Now, I don’t have a lot of answers to offer here. Sure I can envision a clean-green-fuelled agrarian utopia, where self-sufficient communities would still produce a surplus that could drive a technologically innovative commercial sphere, and we’d all live cancer-free with our DNA copying itself normally every minute of every day. It’s a lovely dream. Should we all live in minimalist spaces with all the electric devices banished to one room in which our time is strictly rationed? What other sacrifices of modern conveniences will people be willing and able to make in order to minimise a hypothetical cancer risk, or even an actual measured and verified cancer risk sometime in future years? I’m well aware of the risks of modern industrialised environments to short term health, let alone long time health risks such as oncogenesis, yet I still live in the inner city. My lifestyle preferences for other reasons override what I know to be health risks, and I’m far from alone.

So, having nothing more practical to offer, I just say: don’t fall for the over-hype of this particular genetic discovery. It is a valuable innovation and will indeed save lives, but for the vast majority of cancer subjects it will make not a whit of difference.
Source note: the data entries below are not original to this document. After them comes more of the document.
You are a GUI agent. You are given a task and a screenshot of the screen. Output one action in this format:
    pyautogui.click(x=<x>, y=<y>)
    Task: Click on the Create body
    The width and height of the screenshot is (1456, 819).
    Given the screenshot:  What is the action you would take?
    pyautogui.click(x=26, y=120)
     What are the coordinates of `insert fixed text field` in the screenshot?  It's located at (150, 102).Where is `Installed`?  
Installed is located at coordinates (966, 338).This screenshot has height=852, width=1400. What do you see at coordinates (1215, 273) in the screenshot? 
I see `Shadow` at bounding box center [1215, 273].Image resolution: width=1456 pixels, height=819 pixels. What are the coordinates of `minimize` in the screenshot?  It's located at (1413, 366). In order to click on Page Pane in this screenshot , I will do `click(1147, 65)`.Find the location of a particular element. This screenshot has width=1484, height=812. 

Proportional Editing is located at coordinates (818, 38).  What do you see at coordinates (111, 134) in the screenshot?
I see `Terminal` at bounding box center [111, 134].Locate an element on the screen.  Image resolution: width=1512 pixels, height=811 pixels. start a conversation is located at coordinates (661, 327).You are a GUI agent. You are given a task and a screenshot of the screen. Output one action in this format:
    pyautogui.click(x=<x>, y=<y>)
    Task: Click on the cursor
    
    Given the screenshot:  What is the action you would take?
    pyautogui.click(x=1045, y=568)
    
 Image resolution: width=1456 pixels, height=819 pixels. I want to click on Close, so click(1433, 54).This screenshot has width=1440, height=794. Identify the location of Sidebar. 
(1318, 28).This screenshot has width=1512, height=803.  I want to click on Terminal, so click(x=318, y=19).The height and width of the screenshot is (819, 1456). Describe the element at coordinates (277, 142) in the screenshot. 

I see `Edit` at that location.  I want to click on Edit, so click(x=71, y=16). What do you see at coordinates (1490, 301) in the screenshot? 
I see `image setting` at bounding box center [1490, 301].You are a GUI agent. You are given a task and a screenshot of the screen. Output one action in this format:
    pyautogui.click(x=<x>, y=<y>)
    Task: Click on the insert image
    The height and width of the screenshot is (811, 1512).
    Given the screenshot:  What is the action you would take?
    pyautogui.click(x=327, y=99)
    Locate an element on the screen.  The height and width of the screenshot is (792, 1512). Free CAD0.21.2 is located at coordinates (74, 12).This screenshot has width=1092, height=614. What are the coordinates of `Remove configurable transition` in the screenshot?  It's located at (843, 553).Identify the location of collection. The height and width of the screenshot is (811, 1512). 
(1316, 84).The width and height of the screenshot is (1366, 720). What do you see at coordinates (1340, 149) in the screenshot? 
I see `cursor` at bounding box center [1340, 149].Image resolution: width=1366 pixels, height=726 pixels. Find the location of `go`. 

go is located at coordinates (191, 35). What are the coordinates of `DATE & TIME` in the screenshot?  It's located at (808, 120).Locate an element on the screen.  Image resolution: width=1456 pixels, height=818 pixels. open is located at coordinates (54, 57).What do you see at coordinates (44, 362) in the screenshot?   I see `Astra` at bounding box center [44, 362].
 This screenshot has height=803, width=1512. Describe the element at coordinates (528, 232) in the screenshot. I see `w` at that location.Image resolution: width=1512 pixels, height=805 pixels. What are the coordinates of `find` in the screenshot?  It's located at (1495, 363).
Sorry.



Categories: health, medicine

3 replies

  1. Congratulations you hoyden.
    That was a magnificent post.
    My view of cancer is that it is triggered by stress and hosted by our ingestion of “emulsifiers, stabilisers, and artificial color”.
    My grandparents each lived past 86 years despite eating meat for breakfast every day and whole butter and a lot of home-made cake. a lot. and they remained slim. and active.
    They hardly ever, if at all, ate any packaged foods.
    They did not use hair conditioner or shampoos with salicylates either. or ever smoke, and the drink was only on Occasions. sherry, or champagne, and certainly never to excess.
    They lived and died without chequebooks or creditcards or criminal convictions. they owned homes in Hamilton and Brighton – without mortgages!
    I think it all comes to LIFESTYLE. *sigh*
    Wishing you good health and contentment – one comes before the other, but i don’t know which one. xxx B

  2. I suspect a lot of the hype is to do with competition for funding and prestige in science – this kind of genetic science is extremely popular, in fact it seems to be getting more popular as the environmental factors for ill-health increase. Irony!